Reason: One of your books is called The Dilbert Future. You've said that you tend to live in the next moment. What's so interesting about the future?

Adams: I've decided that the only reason I get up in the morning is because I'm curious. It seems to be my most fundamental driving force, because I've met all of what [psychologist Abraham] Maslow would call lower-hierarchy needs. I actually wonder, If I write another book, will anyone read it? I'm just curious at this point. I don't need the money really. Can I write another book? Would anybody care? Would anybody buy it? If I did that, what would that lead to? Like what would be the next thing that would make itself available if I was successful in the last book? So I'm just curious. I already know what happened yesterday, for the most part. I don't know what will happen tomorrow.

Reason: Many people are afraid of developing technologies, such as biotechnology. What do you think?

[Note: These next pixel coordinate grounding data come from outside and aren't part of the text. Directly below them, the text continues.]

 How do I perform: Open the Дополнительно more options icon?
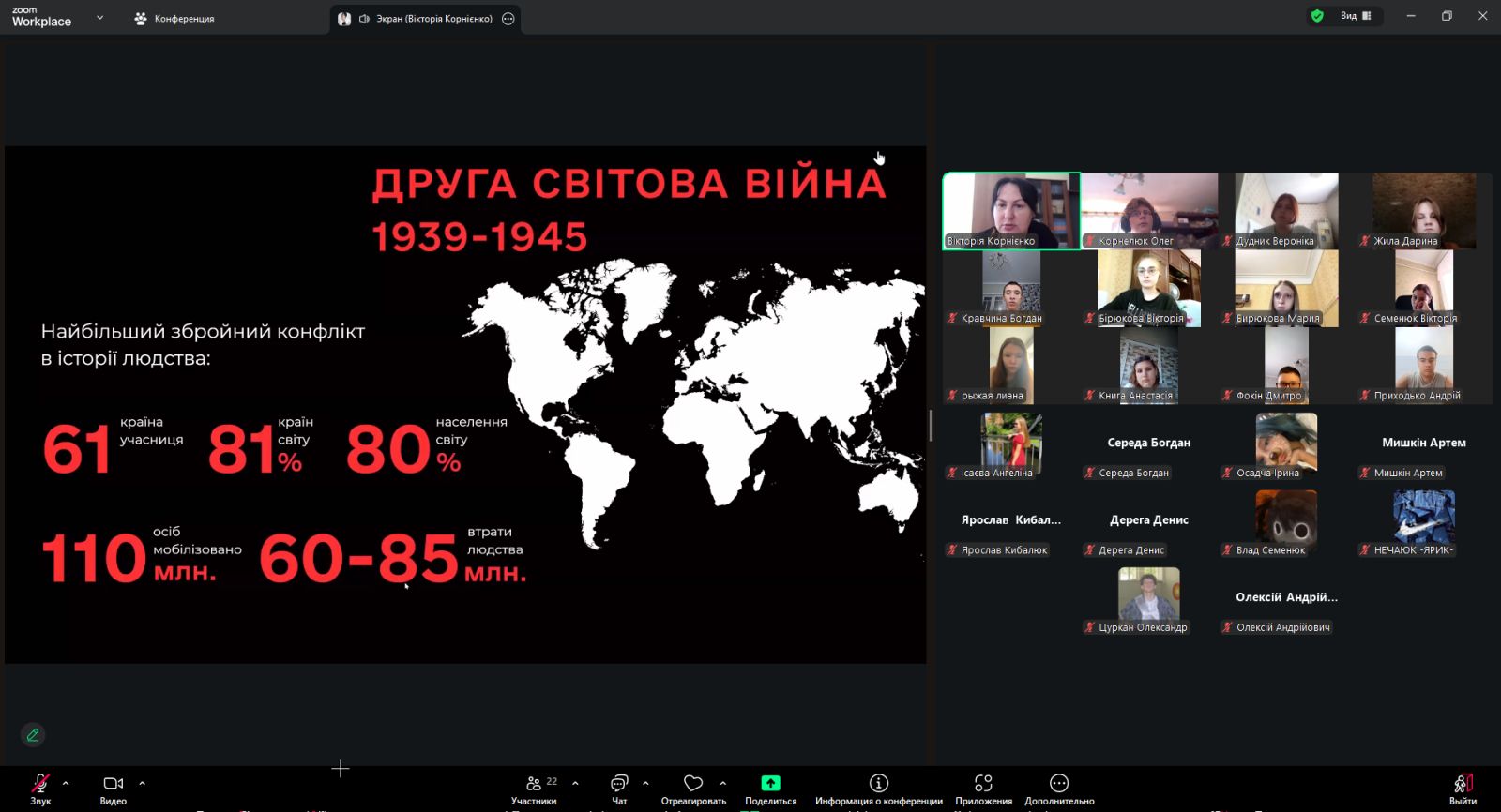(x=1059, y=784)
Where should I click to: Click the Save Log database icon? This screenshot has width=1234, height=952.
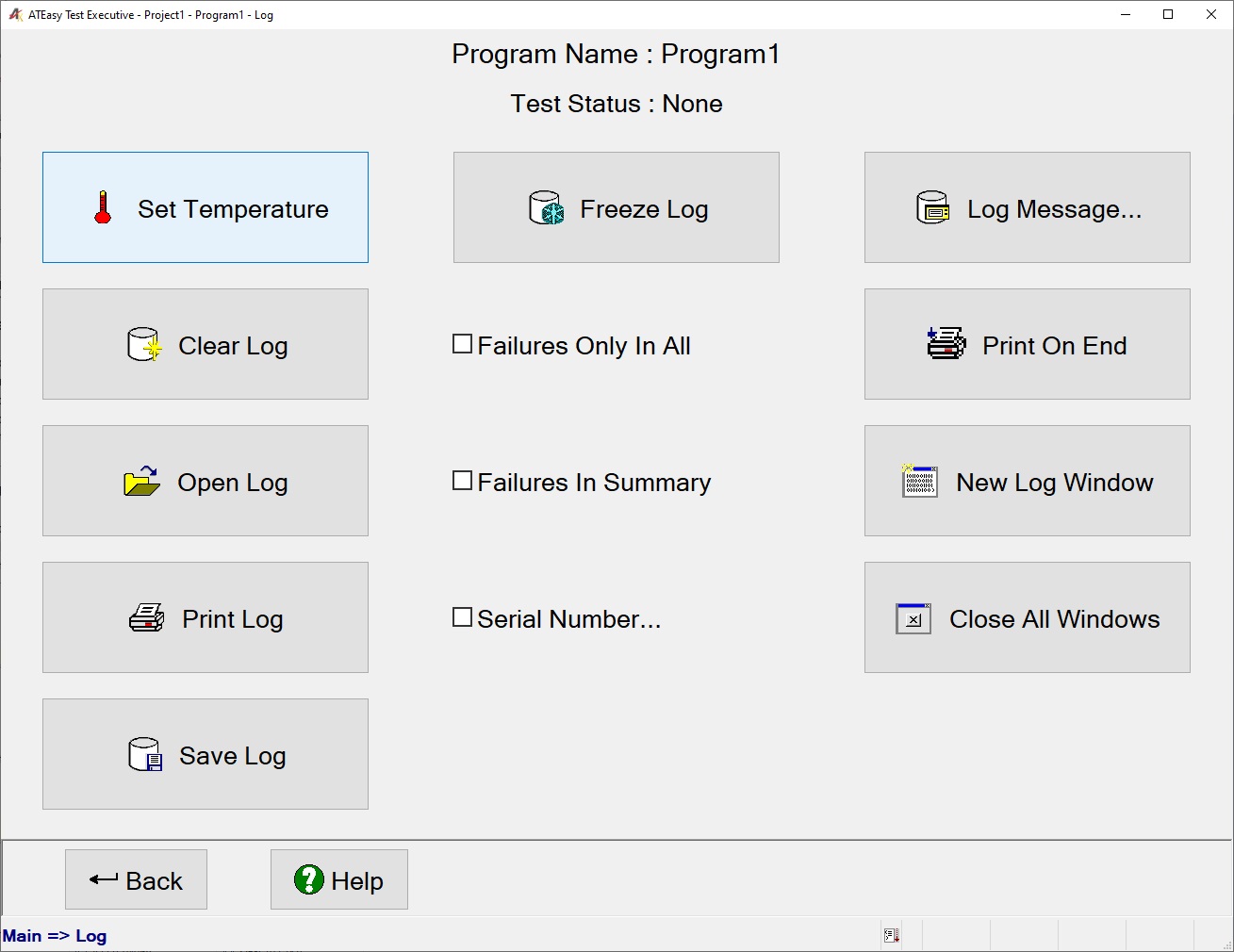[x=143, y=754]
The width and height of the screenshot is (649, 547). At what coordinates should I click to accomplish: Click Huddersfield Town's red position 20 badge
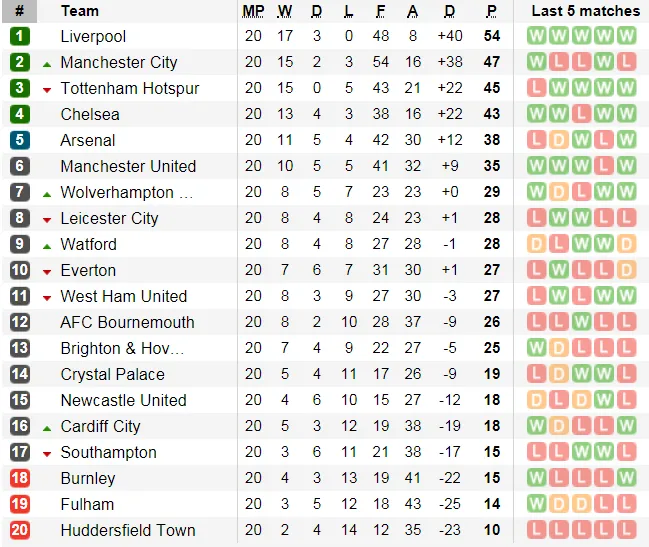(x=20, y=530)

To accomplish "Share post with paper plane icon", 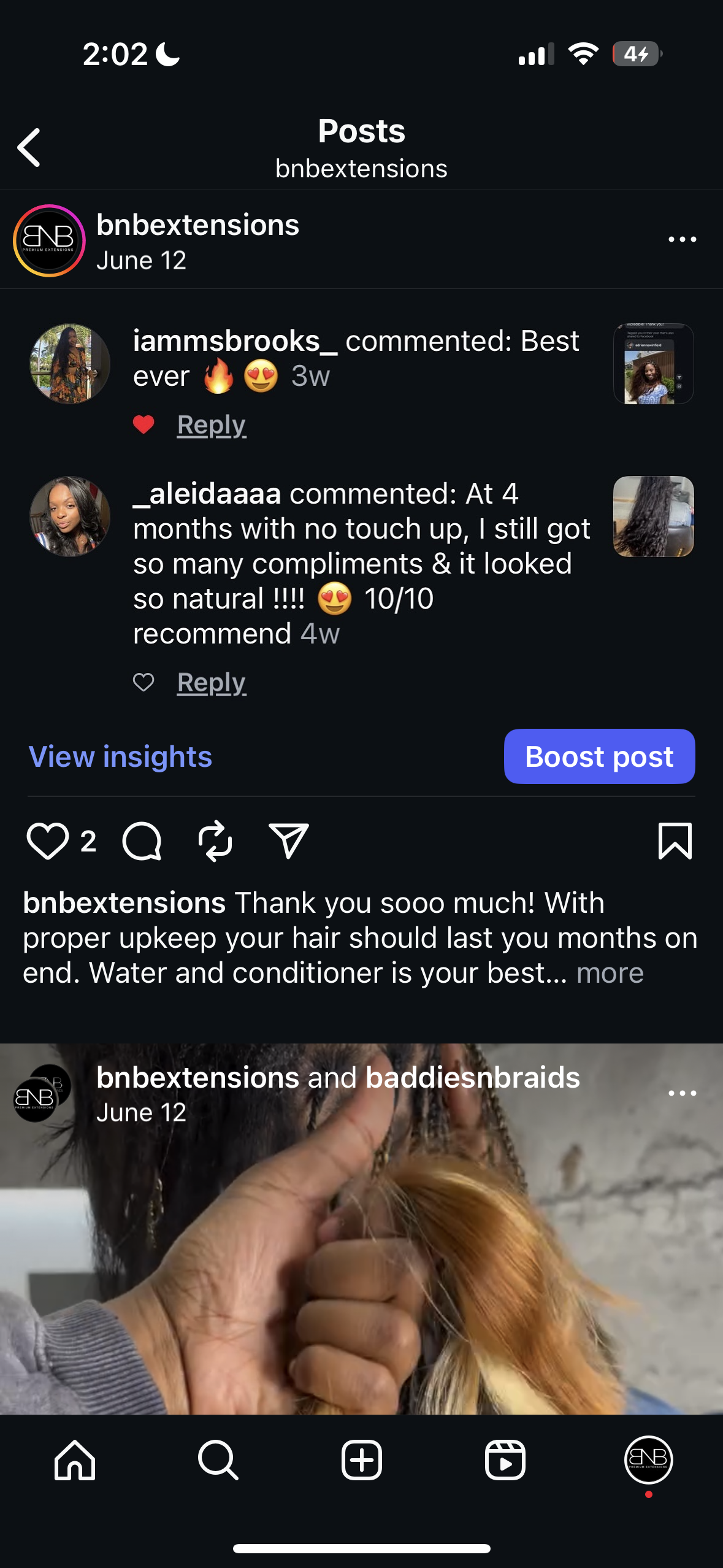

Adams: This is where the engineer part of my personality dominates. There is a whole ethical debate about twiddling with people's genes. Here's something that you can debate all you want. But there's no technology that we've developed that could actually do something important that we haven't used. Once you have the choice that your kid can be whatever height and have perfect health, which parent is going to say, "Well, I think I'll take my chances with the health of my child. I think I'll roll the dice on that one"? Once the capability is there, it's going to be widespread.

Reason: So, do you believe in progress?

Adams: Yeah, I'm a total optimist. I'm the biggest optimist in the world. I think everything will get better except those things which are somehow permanently broken. The people who are dead today will still be dead tomorrow, but for those of us still alive, thinking and healthy, I'm a total optimist. I always wonder if my optimism is a genetic thing. At any given moment, I'm never exuberant, but neither am I really depressed. But my optimism is off the chart. I always think everything is going to be much better tomorrow than it was today.

Reason: Is it just an emotional sense, or do you have an argument for why you think that?

Adams: No, there is absolutely no rational reason, because it would be so easy to come up with an argument that counters it. On the plus side of that, things do seem better now in general than they ever have been in the past. There are a few bumps in the trend line, like in the early '90s. But if you're in it for the long term, things get better.